(EXTRACTED TEXT Opens)

= Military Command Boarding School (Israel) =

Israeli Military academy

The Military Command Boarding School is a pre-military educational institution for training youth in their high school years, under boarding school conditions, to command combat field units in the Israel Defense Forces. Graduates of the boarding schools are designated for positions as company commanders in the IDF's field units.

The two military command boarding schools operating in the 2020s are the Military Command Boarding School next to the Reali School in Haifa and the Military Command Boarding School Or Etzion in Merkaz Shapira. In the past, another military boarding school operated in the Glilot area, whose students studied at the Herzliya Hebrew Gymnasium.

==History==
After the Israeli War of Independence, a manpower crisis began in the IDF. In order to address the crisis, the IDF turned to the education system, and despite its success in establishing the academic reserve, it encountered resistance to introducing a military curriculum into high schools in the country. The idea of military boarding schools was discussed in the early 1950s of the 20th century, but was opposed by the Ministry of Education. In light of this, the Training Department of the IDF contacted Joseph Bentwich, director of the upper division of the Reali School in Beit Biram in Haifa, and in March 1952, after extensive correspondence, Bentwich expressed in a letter to Chief of Staff Yigael Yadin his willingness to establish a military boarding school near Beit Biram. Despite this willingness, Bentwich expressed many objections to the boarding school, and only after a conversation with Defense Minister David Ben-Gurion did he agree to establish the boarding school. On 10 October 1953, the first class began, and the official initiation ceremony took place on 22 October 1953.

The military boarding school in Haifa was founded in the name and memory of Aharon Biram, son of Arthur Biram, a graduate of the Reali School and an Air Force pilot, who was killed in the line of duty in 1951.

(EXTRACTED TEXT Closes)

TASK SET:
[1] According to the article on Israel's Military Command Boarding School, on what date was the school's official initiation ceremony held?
[2] Continue the article on Israel's Military Command Boarding School, picking up after its final sentence.

(LISTED ENTRIES Opens)

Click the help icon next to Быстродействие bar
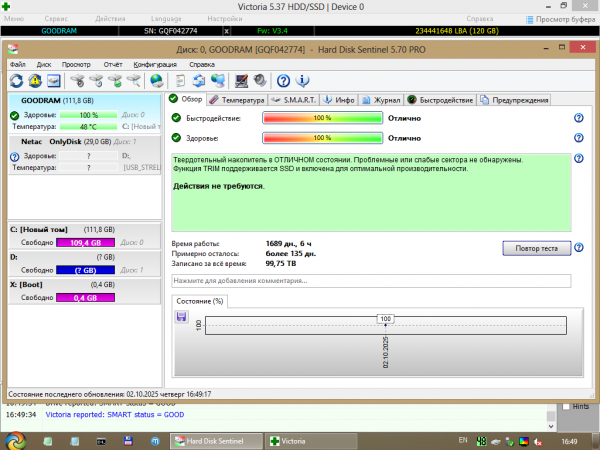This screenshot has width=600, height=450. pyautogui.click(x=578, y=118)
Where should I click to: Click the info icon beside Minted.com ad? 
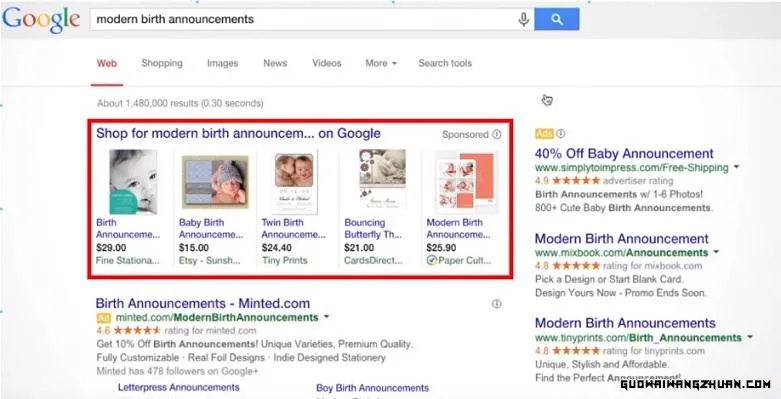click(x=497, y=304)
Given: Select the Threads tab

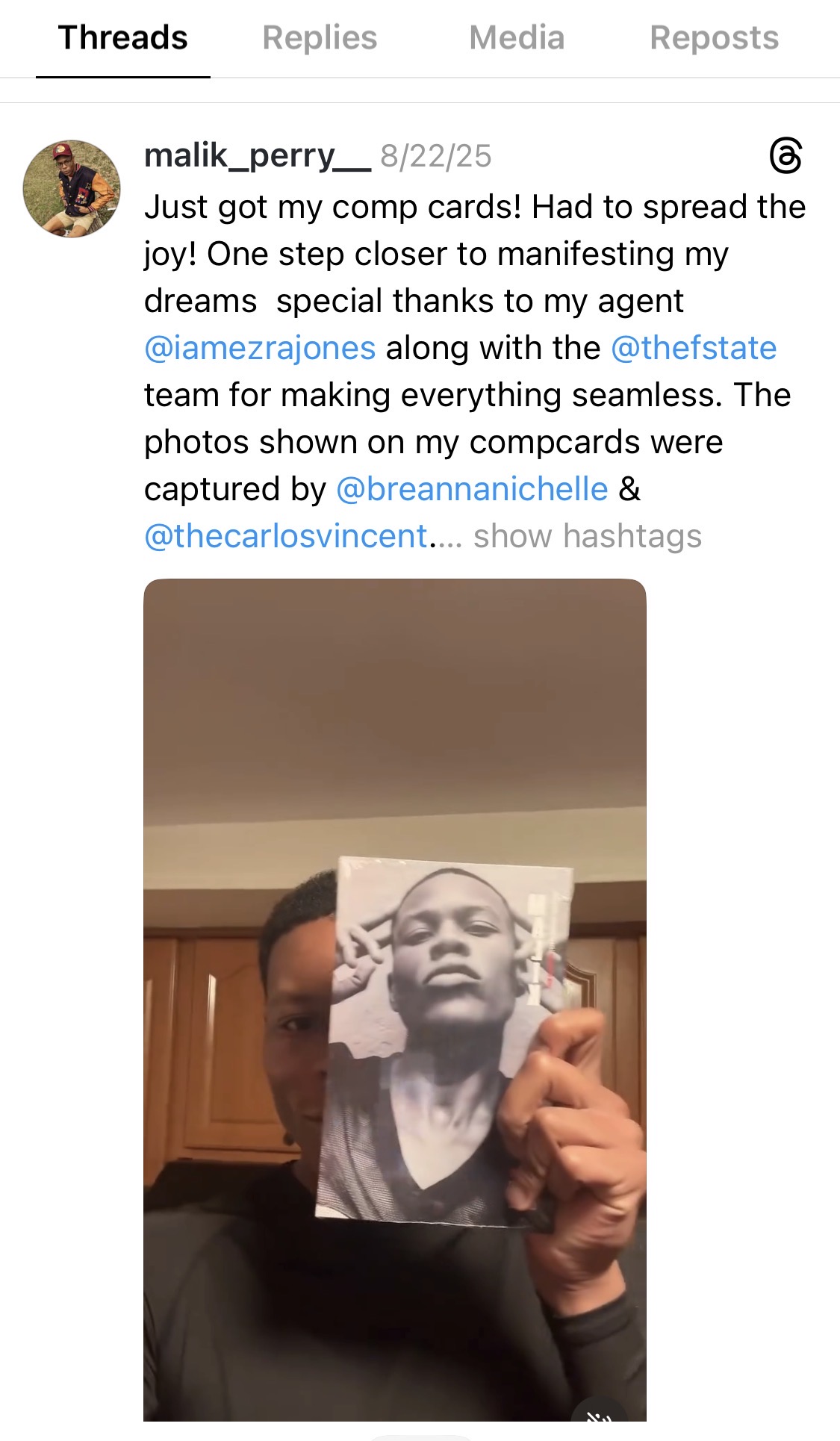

(LISTED ENTRIES Closes)
(LISTED ENTRIES Opens)

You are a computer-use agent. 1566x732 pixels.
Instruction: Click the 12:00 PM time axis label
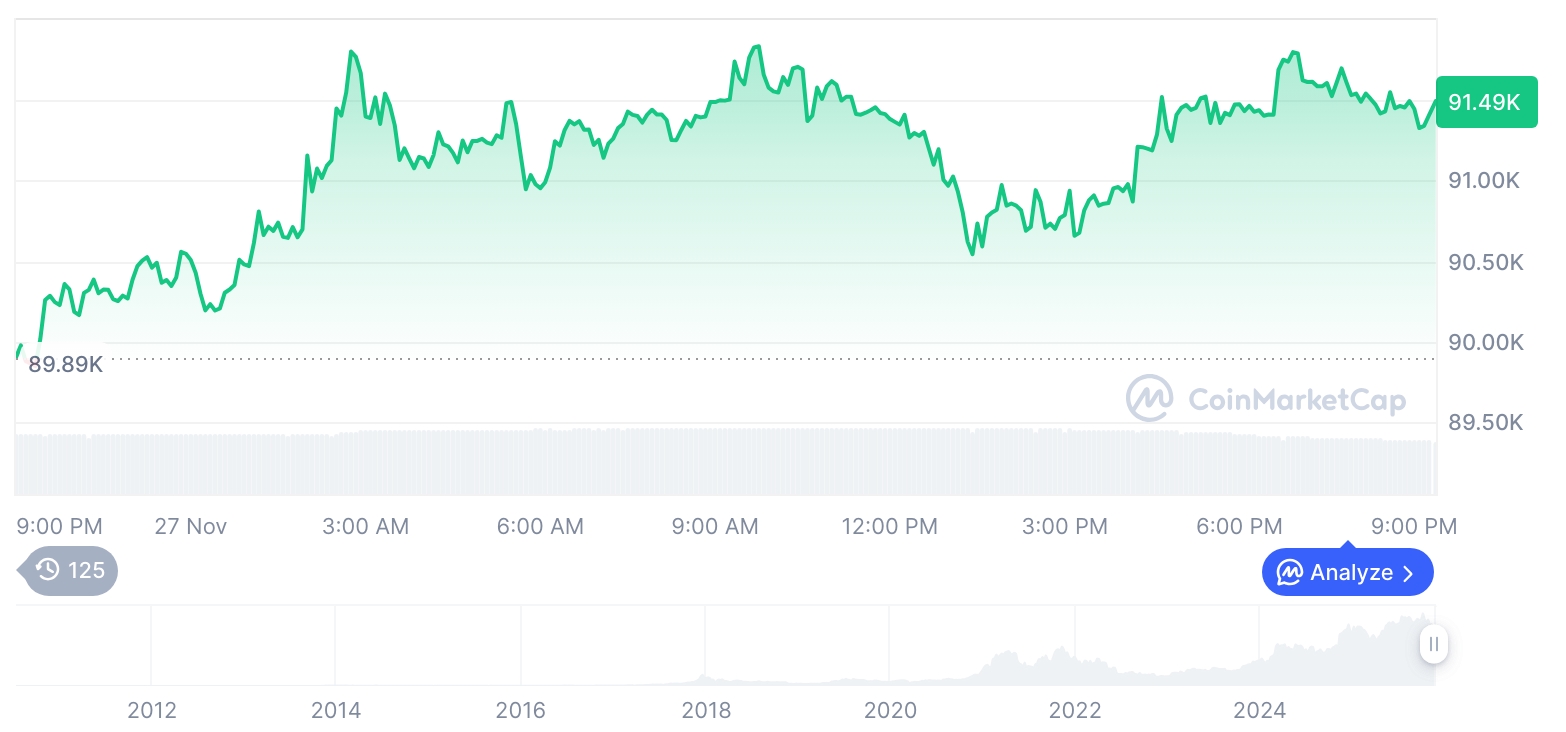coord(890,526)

(LISTED ENTRIES Closes)

RESPONSES FOR EACH TASK:
[1] 22 October 1953

[2]
The first commander of the boarding school was Major Zvi Zellner, who designed the patterns of its activity. In 1965, another boarding school was established in Tel Aviv-Yafo at the Glilot Camps, where the students studied at Herzliya Hebrew Gymnasium. In the 1980s, a religious military boarding school was established in combination with studies at Yeshiva Or Etzion in Merkaz Shapira.

The military boarding school in Tel Aviv operated until its closure in 1984, and over the years, 16 classes completed their education there.

In 1992, a decision was made in principle to transform the military boarding school in Haifa into a pre-military college, where graduates, who chose to do so, remained within the framework of the boarding school and pursued academic studies towards a bachelor's degree at the University of Haifa for two years, after which they were drafted into full military service. This program continued until 1997, after which the boarding school returned to the format of regular high school studies.

Starting with the 19th class (1999–2003), women are also educated at the boarding school. As of January 2024, 17 female boarding school graduates have reached the positions of company commander at least.

In 2007 it was decided to subordinate the military boarding schools to the Inter-Services Command and Staff College.

In the second decade of the 21st century, Chief of Staff Gadi Eisenkot decided to close the boarding schools, as part of the multi-year Gideon reform plan, and after it was claimed that the benefits derived from the boarding schools did not justify their cost. In December 2015, Defense Minister, Moshe Ya'alon, approved a decision to stop accepting new students to the two military boarding schools, thus leading to their closure.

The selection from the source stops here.